How 2013 Pension Reform aka “PEPRA” Affects SEBA Members
In 2013, California enacted Assembly Bill 340, which significantly changed pension benefits and contributions for most public employees in the state. This law created the California Public Employees’ Pension Reform Act (PEPRA) and also modified existing laws governing the State Teachers’ Retirement System (STRS), the Public Employees’ Retirement System (CalPERS), and the County Employees Retirement Law of 1937.
PEPRA applies broadly to nearly all state and local public retirement systems and their employers. The University of California Retirement System and locally chartered independent retirement systems (like the City of Los Angeles system) are exempt. While all charter cities and counties are technically excluded, those that contract with CalPERS for retirement benefits, or charter counties with a 1937 Act retirement system, are still subject to PEPRA’s provisions related to those contracts or systems.
San Bernardino County and its retirement system (SBCERA) operate under the 1937 Act, making them subject to PEPRA. The most impactful change for SEBA members concerns retirement formulas:
General Members (hired on or after January 1, 2013 - Tier 2): The formula is 2% of salary at age 62, with a maximum benefit of 2.5% at age 67.
Safety Members (hired on or after January 1, 2013 - Tier 2): PEPRA offered three formula options.
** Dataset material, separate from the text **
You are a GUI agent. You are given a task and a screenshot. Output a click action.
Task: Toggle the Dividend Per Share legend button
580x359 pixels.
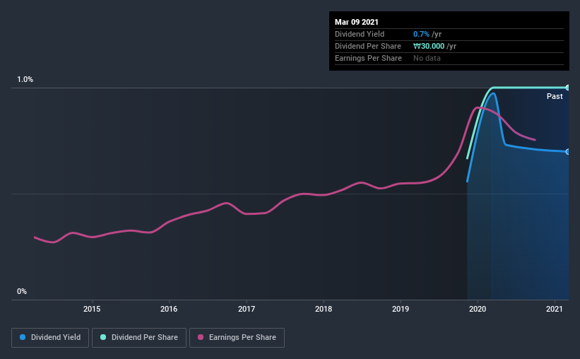point(139,338)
The default option is the one closest to, but lower than, the existing benefit formula at age 55. Since SBCERA’s pre-PEPRA formula was 3% at 50, the applicable formula is 2.7% at 57.
It's important to note that returning to a 3% at 50 formula for safety members cannot be achieved solely through labor negotiations (MOU). Changing these retirement formulas requires new legislation. SEBA, in conjunction with allied law enforcement and fire unions, is seeking legislative solutions to mitigate the adverse effects of PEPRA.